Hayatın her evresi zorluklarla dolu, biliyorum. Ama bazen öyle bir noktaya geliyor ki insan, zorluklardan değil; taşıyamadıklarından tükeniyor. Şu an tam da öyle hissediyorum. Uzun zamandır bu kadar kötü hissetmemiştim. Bir dizi izlerken kendimi tutamadım; gözyaşlarım iplerini koparmışçasına aktı. Ağladıkça ağladım. Ağladıkça hatırladım. Hatırladıkça içimin en derinlerinde bir taş yerinden oynadı. Canım öyle yandı ki kendimi durduramadım… Daha çok ağlamak istedim. Sanki daha çok ağlarsam gözyaşlarım içimdeki bu koca taşı söker atar gibi hissettim. Ama olmadı..

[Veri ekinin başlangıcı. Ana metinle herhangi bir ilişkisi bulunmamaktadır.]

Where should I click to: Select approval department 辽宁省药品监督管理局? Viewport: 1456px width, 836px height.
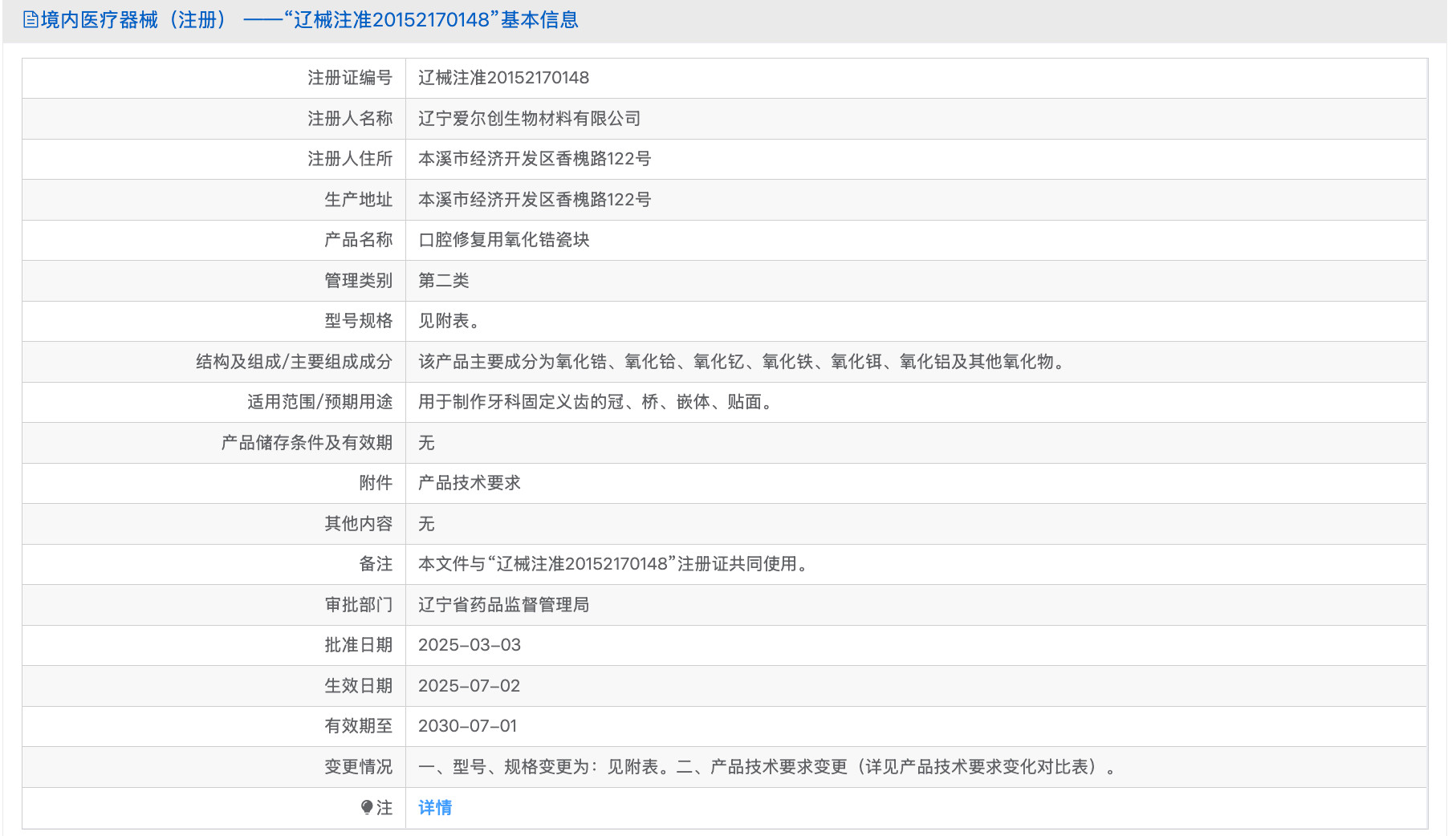click(504, 605)

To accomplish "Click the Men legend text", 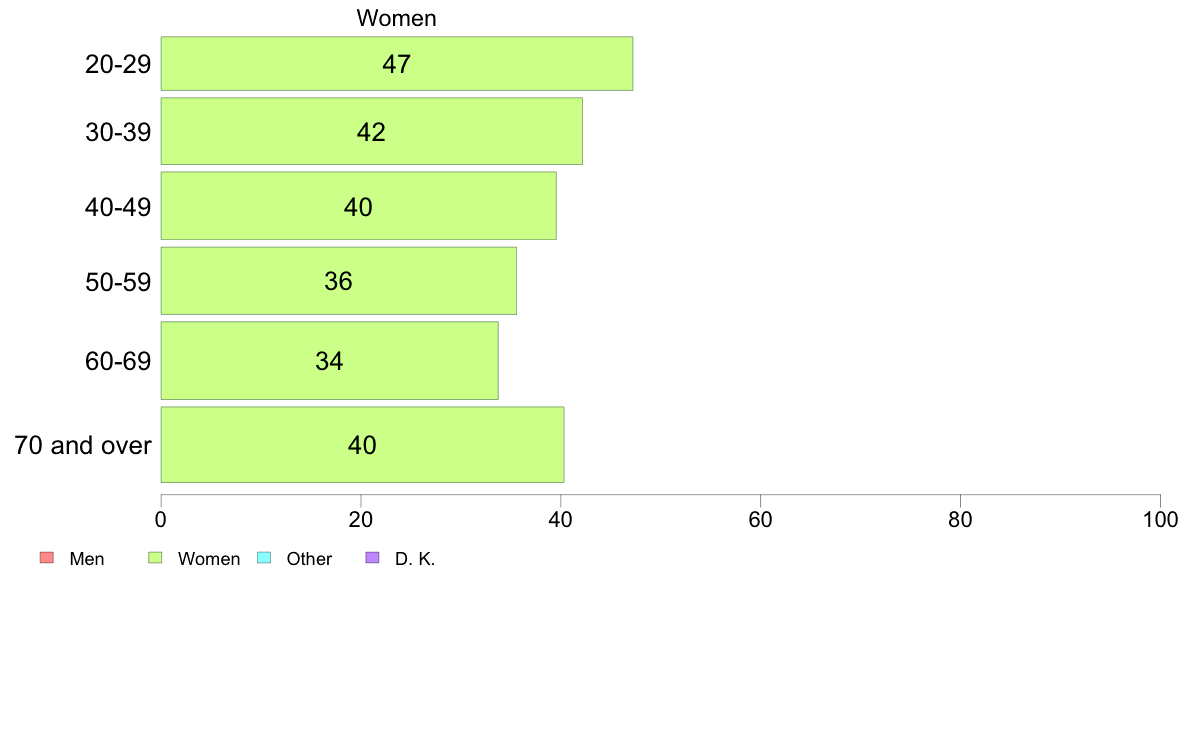I will pos(86,559).
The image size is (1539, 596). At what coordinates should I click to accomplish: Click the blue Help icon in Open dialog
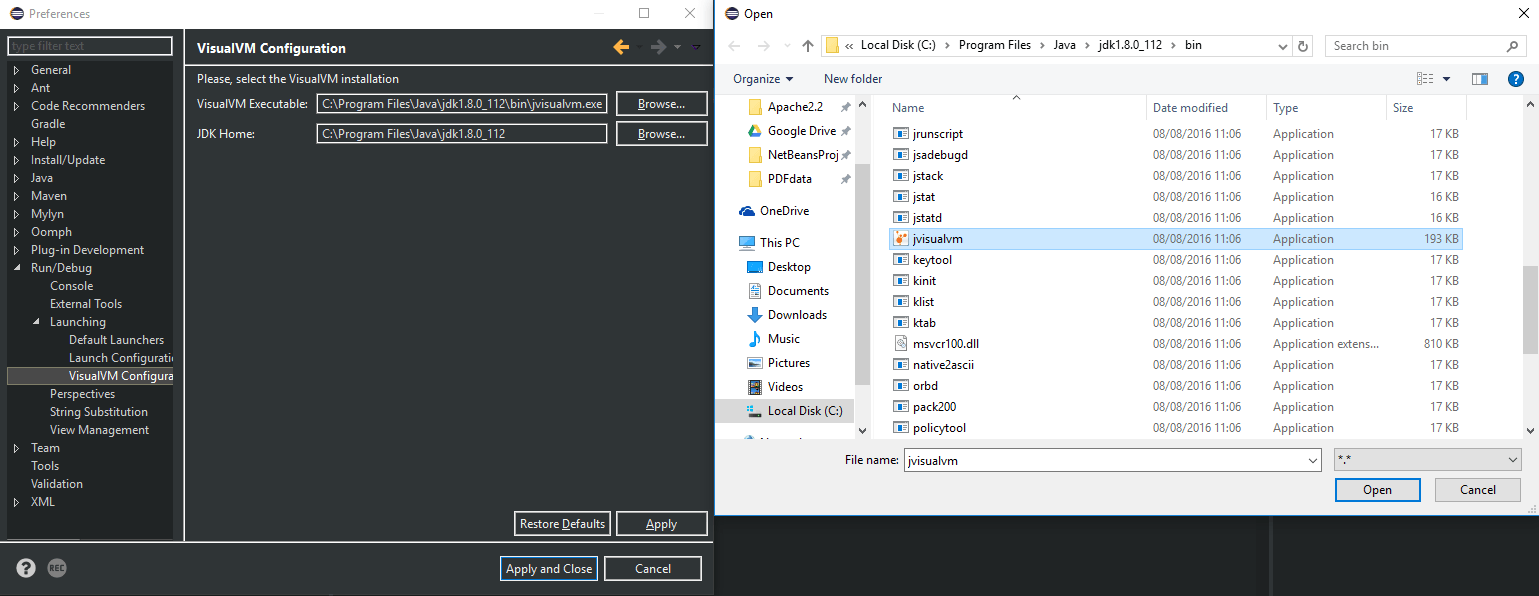[1516, 79]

Bu acımasız dünyada, bu kadar acı hissetmek hak mı? Etrafı bunca kalabalıkken insan nasıl böyle yapayalnız hisseder? Bu hayata yetememe duygusundan nefret ediyorum... Yetersizliğin yükü omuzlarıma binerken, etrafımda herkesin benden daha mutlu olduğunu görmek içimi daha da mutsuzlaştırıyor.
Hani karma dedikleri şey nerde? İçimdeki bu mutsuzluğu biriktirmeme neden olan herkes neden mutlu? Mutsuz olmalarını istemekten utanıyorum aslında. Vicdan! Senden nefret ediyorum. Hep karşımda dikilip bana suçluluk hissettirdiğin için. Her gün bir öncekinin aynısı olan hayatımdan da..
Beni bu boşluğa hapseden dünyayı mı suçlamalıyım yoksa kendimi mi? Bilemiyorum... Yine bir yerlerde, en derinlerimde, bir umut kırıntısı saklanıyor galiba.. Ama o da benim gibi nefes alamıyor.